RATIONALE: Temporal lobe epilepsy (TLE) is a partial epilepsy characterized by limbic-originated seizures (automatisms, stereotyped behavior) followed by secondarily generalized seizures. Several clinical and experimental data indicate that propagation of epileptic discharges to other structures can cause a secondary epileptogenesis process (kindling-like effects). In the present work, we explore the neuropathology and in vitro electrophysioly neocortex in a the pilocarpine model of TLE.

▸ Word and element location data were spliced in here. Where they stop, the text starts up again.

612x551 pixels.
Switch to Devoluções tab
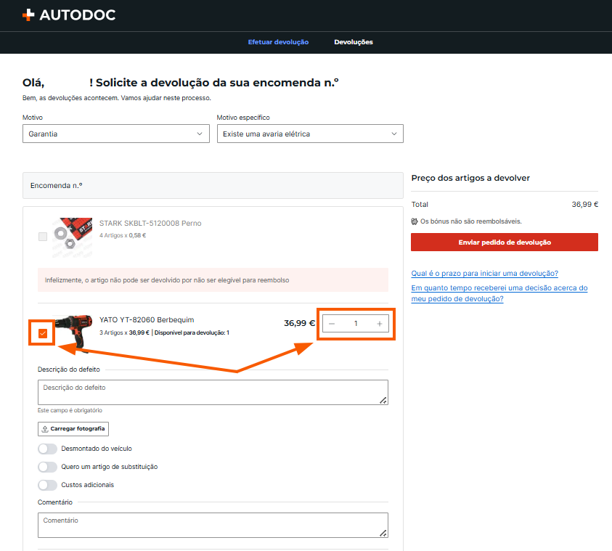click(x=354, y=42)
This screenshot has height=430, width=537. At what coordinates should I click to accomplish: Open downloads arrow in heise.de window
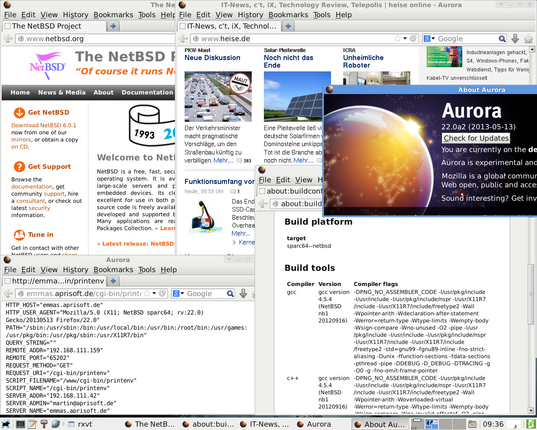(x=515, y=39)
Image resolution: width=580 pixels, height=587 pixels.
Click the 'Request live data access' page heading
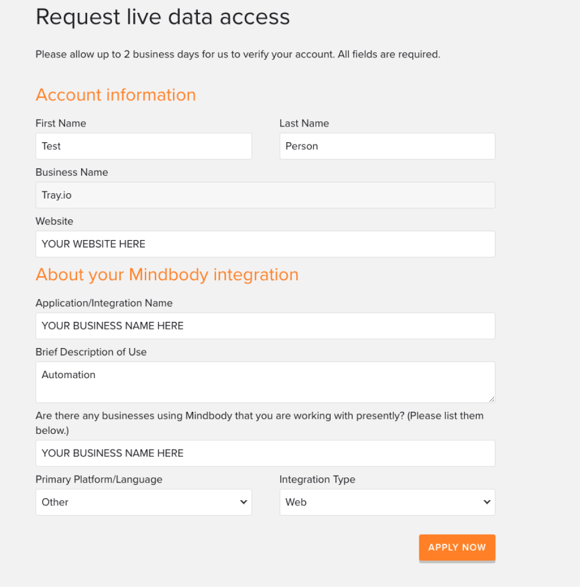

METHODS: Pilocarpine-treated epileptic animals showing 8-10 seizures and saline-injected control rats were selected for the neuropathological and immunocytochemical (ICC)studies. Coronal sections were sampled throughout the anteroposterior extent of the diencephalon and counterstained with cresyl violet, celestine blue and fuscin acid for the identification of different histological characteristics. Several antibodies were used for ICC such as anti-GABA transporter 1 (GAT-1), anti- Glutamic Acid Decarboxylase (GAD-65), anti-Neurofilament (SMI-311), anti-Parvalbumin (PV). In vitro electrophysiology (extracellular and intracellular recordings) was performed in coronal and sagital slices containing sensorimotor and somatosensory cortex. Field potentials were recorded from layer II-III after stimulation of layer VI/white matter border. Intrinsic properties and firing pattern were studied after intracellular recordings from neurons in layer II,III and V.
RESULTS: Nissl staining showed an evident decrease of cortical thickness in epileptic rats when compared with control rats. This alteration was particularly evident in superficial layers (II-IV), with a relative enlargement of layers V and VI. SMI-311 staining showed a decrease of cellular immunorreactivity, particularly in layers II and III, and an abnormal dendritic arborization of pyramidal neurons indicating a process of reorganization. PV-immunoreactivity showed a dramatic reduction of PV-positive cells and terminals as well as laminar disorganization in chronic epileptic rats. Some slices from epileptic animals exhibited pronounced hyperexcitability and deficit in paired-pulse inhibition. There were no significant differences in passive intrinsic properties of neocortical layer V cells between the control and epileptic animals. However, it was possible to observe a higher proportion of burst-generating neurons in different areas of chronic epileptic rats.
CONCLUSIONS: Taken together, our findings indicate that neocortical areas express chronic hyperexcitability as result of abnormal local network and intrinsic neuronal properties. Our findings indicate abnormal cytoarchitectural and electrophysiological properties of neocortex in TLE.
Support: PRONEX, FAPESP, CNPq, CAPES from Brazil.